_Stored records_.

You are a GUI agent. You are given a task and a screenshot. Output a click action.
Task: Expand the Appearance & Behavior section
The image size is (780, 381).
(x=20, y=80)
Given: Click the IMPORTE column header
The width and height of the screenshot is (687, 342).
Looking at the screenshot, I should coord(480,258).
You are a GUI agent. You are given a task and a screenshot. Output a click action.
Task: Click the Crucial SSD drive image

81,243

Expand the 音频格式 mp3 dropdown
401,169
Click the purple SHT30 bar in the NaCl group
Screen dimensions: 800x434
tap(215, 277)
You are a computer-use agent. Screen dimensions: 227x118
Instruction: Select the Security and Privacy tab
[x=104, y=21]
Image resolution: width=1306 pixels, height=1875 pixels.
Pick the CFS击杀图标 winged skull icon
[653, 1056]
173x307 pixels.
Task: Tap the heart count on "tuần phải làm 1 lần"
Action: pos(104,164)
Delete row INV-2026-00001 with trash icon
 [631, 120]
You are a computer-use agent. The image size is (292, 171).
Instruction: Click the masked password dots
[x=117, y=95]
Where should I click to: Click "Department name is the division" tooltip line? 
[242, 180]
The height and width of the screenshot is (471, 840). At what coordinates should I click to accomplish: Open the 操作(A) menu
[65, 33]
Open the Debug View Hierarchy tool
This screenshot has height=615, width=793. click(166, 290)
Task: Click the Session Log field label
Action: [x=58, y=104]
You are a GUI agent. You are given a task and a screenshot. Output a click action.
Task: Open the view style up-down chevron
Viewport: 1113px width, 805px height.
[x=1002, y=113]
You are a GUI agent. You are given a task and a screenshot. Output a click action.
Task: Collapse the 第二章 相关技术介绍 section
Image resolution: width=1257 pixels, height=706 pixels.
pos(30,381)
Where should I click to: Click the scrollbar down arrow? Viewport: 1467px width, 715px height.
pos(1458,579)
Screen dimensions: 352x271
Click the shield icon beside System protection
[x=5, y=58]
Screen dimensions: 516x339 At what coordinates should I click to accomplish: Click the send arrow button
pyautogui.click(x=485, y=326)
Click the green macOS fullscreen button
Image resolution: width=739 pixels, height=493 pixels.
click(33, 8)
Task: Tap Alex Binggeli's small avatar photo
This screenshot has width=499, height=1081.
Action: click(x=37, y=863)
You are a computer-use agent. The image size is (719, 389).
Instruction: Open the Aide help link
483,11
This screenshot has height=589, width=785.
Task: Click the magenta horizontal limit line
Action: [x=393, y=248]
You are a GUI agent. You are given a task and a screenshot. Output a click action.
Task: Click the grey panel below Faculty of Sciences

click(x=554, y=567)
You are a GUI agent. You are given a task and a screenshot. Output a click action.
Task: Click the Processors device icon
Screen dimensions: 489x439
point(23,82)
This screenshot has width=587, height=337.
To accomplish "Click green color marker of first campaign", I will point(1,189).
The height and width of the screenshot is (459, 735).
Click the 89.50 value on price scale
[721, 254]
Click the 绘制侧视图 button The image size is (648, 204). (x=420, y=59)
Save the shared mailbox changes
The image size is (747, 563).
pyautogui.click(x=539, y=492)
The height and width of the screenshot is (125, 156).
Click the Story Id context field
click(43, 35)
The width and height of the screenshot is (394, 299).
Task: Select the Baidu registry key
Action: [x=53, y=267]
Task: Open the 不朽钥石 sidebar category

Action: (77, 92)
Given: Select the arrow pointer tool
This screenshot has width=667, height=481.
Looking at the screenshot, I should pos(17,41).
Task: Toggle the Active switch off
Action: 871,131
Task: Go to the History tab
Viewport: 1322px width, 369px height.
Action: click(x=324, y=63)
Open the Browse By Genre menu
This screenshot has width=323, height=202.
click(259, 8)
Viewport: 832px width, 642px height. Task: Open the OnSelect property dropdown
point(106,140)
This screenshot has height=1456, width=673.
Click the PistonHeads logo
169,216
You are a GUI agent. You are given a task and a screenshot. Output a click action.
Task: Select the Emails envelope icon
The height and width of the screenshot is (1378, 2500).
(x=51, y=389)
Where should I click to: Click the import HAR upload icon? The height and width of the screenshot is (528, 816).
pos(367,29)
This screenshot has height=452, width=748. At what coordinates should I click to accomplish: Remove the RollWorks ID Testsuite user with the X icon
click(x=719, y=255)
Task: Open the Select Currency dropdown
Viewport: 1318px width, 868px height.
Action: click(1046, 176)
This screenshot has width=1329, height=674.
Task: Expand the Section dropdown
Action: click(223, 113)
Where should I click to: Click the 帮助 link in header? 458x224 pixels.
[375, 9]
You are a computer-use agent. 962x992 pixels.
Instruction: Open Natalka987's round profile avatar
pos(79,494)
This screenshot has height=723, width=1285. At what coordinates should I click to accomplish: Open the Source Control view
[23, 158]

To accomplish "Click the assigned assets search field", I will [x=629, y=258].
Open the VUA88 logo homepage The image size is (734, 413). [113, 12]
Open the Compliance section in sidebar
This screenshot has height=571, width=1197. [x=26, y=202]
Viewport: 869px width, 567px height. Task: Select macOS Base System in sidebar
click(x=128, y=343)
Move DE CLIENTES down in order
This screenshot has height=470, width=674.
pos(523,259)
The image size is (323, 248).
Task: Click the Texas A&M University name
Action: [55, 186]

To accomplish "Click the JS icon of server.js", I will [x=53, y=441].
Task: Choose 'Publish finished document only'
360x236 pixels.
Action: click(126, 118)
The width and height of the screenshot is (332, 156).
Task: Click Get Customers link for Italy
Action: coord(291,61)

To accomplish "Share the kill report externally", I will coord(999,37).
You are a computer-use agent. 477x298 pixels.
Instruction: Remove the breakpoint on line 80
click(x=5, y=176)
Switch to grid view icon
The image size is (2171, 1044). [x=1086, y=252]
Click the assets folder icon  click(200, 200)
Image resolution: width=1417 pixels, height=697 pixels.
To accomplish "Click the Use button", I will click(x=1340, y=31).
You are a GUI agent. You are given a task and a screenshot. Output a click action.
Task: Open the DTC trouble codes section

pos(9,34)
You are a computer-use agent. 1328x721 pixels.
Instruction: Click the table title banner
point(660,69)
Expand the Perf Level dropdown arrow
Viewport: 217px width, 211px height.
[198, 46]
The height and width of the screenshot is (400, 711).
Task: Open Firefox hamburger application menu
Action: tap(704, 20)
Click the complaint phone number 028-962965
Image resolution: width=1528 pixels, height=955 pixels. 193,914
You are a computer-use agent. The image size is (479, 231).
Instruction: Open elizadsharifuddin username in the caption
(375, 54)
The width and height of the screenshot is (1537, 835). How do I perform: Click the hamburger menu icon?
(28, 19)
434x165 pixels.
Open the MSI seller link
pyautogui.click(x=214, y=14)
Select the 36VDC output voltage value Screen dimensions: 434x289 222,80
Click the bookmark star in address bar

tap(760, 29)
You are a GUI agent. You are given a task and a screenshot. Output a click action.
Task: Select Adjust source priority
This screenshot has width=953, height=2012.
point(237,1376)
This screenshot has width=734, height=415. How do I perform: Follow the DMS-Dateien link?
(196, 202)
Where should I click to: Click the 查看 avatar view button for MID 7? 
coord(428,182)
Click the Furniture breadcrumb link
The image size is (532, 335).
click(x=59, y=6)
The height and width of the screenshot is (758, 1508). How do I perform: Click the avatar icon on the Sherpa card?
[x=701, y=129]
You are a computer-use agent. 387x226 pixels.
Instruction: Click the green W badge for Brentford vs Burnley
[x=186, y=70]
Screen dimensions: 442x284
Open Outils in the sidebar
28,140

_The request_. Print the records exactly as they appear, beginning with the line that contains "You are a computer-use agent. The image size is (292, 171)." and ending with the line that contains "pos(30,381)".

_Response for this exercise_.
You are a computer-use agent. The image size is (292, 171).
Instruction: Click the masked password dots
[x=117, y=95]
Where should I click to: Click "Department name is the division" tooltip line? 
[242, 180]
The height and width of the screenshot is (471, 840). At what coordinates should I click to accomplish: Open the 操作(A) menu
[65, 33]
Open the Debug View Hierarchy tool
This screenshot has height=615, width=793. click(166, 290)
Task: Click the Session Log field label
Action: [x=58, y=104]
You are a GUI agent. You are given a task and a screenshot. Output a click action.
Task: Open the view style up-down chevron
Viewport: 1113px width, 805px height.
[x=1002, y=113]
You are a GUI agent. You are given a task and a screenshot. Output a click action.
Task: Collapse the 第二章 相关技术介绍 section
Image resolution: width=1257 pixels, height=706 pixels.
pos(30,381)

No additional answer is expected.